**Try it**
Extract the full listing below without altering a single character.

**Information given**
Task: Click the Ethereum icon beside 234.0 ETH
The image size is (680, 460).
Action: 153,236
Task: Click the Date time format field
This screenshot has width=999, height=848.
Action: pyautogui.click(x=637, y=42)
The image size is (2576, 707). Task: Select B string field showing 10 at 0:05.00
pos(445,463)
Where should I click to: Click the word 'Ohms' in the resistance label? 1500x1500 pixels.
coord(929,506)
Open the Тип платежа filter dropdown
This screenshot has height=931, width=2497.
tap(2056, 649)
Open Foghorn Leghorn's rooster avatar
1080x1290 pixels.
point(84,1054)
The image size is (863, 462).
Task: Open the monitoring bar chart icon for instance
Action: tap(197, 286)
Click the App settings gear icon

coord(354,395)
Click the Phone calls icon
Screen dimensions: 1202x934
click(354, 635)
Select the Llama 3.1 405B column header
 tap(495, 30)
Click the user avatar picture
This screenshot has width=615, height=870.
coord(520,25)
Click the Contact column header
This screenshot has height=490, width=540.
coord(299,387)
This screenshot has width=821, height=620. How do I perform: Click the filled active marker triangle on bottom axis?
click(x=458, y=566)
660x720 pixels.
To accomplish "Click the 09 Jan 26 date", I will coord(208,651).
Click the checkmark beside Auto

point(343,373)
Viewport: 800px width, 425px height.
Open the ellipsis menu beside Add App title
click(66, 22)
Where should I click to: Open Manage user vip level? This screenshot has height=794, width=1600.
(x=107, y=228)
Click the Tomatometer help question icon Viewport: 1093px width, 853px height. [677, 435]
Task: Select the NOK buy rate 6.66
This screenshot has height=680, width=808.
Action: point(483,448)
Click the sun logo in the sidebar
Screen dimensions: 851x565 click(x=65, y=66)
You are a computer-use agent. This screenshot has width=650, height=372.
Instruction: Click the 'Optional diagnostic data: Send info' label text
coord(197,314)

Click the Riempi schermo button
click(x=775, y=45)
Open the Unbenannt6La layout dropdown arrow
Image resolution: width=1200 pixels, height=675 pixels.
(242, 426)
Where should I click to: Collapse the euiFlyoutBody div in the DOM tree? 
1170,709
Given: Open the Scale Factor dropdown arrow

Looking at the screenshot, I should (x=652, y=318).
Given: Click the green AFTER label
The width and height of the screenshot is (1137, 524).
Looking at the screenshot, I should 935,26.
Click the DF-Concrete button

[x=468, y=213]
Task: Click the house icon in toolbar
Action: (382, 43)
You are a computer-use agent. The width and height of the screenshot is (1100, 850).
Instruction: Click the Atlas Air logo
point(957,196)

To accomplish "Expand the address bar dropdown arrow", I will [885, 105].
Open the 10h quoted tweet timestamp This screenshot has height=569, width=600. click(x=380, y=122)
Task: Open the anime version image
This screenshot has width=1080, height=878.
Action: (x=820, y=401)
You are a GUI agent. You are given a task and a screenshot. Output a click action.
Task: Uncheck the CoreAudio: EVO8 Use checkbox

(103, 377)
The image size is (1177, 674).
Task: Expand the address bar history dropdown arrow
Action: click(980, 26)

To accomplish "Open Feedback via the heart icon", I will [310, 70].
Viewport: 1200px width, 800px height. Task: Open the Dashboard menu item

**Output of the task**
Task: Click the Ethereum icon beside 234.0 ETH
The image size is (680, 460).
Action: 153,236
Task: Click the Date time format field
This screenshot has width=999, height=848.
Action: pyautogui.click(x=637, y=42)
The image size is (2576, 707). Task: Select B string field showing 10 at 0:05.00
pos(445,463)
Where should I click to: Click the word 'Ohms' in the resistance label? 1500x1500 pixels.
coord(929,506)
Open the Тип платежа filter dropdown
This screenshot has height=931, width=2497.
tap(2056, 649)
Open Foghorn Leghorn's rooster avatar
1080x1290 pixels.
point(84,1054)
The image size is (863, 462).
Task: Open the monitoring bar chart icon for instance
Action: tap(197, 286)
Click the App settings gear icon

coord(354,395)
Click the Phone calls icon
Screen dimensions: 1202x934
click(354, 635)
Select the Llama 3.1 405B column header
 tap(495, 30)
Click the user avatar picture
This screenshot has width=615, height=870.
coord(520,25)
Click the Contact column header
This screenshot has height=490, width=540.
coord(299,387)
This screenshot has width=821, height=620. How do I perform: Click the filled active marker triangle on bottom axis?
click(x=458, y=566)
660x720 pixels.
To accomplish "Click the 09 Jan 26 date", I will coord(208,651).
Click the checkmark beside Auto

point(343,373)
Viewport: 800px width, 425px height.
Open the ellipsis menu beside Add App title
click(66, 22)
Where should I click to: Open Manage user vip level? This screenshot has height=794, width=1600.
(x=107, y=228)
Click the Tomatometer help question icon Viewport: 1093px width, 853px height. [677, 435]
Task: Select the NOK buy rate 6.66
This screenshot has height=680, width=808.
Action: point(483,448)
Click the sun logo in the sidebar
Screen dimensions: 851x565 click(x=65, y=66)
You are a computer-use agent. This screenshot has width=650, height=372.
Instruction: Click the 'Optional diagnostic data: Send info' label text
coord(197,314)

Click the Riempi schermo button
click(x=775, y=45)
Open the Unbenannt6La layout dropdown arrow
Image resolution: width=1200 pixels, height=675 pixels.
(242, 426)
Where should I click to: Collapse the euiFlyoutBody div in the DOM tree? 
1170,709
Given: Open the Scale Factor dropdown arrow

Looking at the screenshot, I should (x=652, y=318).
Given: Click the green AFTER label
The width and height of the screenshot is (1137, 524).
Looking at the screenshot, I should 935,26.
Click the DF-Concrete button

[x=468, y=213]
Task: Click the house icon in toolbar
Action: (382, 43)
You are a computer-use agent. The width and height of the screenshot is (1100, 850).
Instruction: Click the Atlas Air logo
point(957,196)

To accomplish "Expand the address bar dropdown arrow", I will [885, 105].
Open the 10h quoted tweet timestamp This screenshot has height=569, width=600. click(x=380, y=122)
Task: Open the anime version image
This screenshot has width=1080, height=878.
Action: (x=820, y=401)
You are a GUI agent. You are given a task and a screenshot. Output a click action.
Task: Uncheck the CoreAudio: EVO8 Use checkbox

(103, 377)
The image size is (1177, 674).
Task: Expand the address bar history dropdown arrow
Action: click(980, 26)

To accomplish "Open Feedback via the heart icon", I will [310, 70].
Viewport: 1200px width, 800px height. Task: Open the Dashboard menu item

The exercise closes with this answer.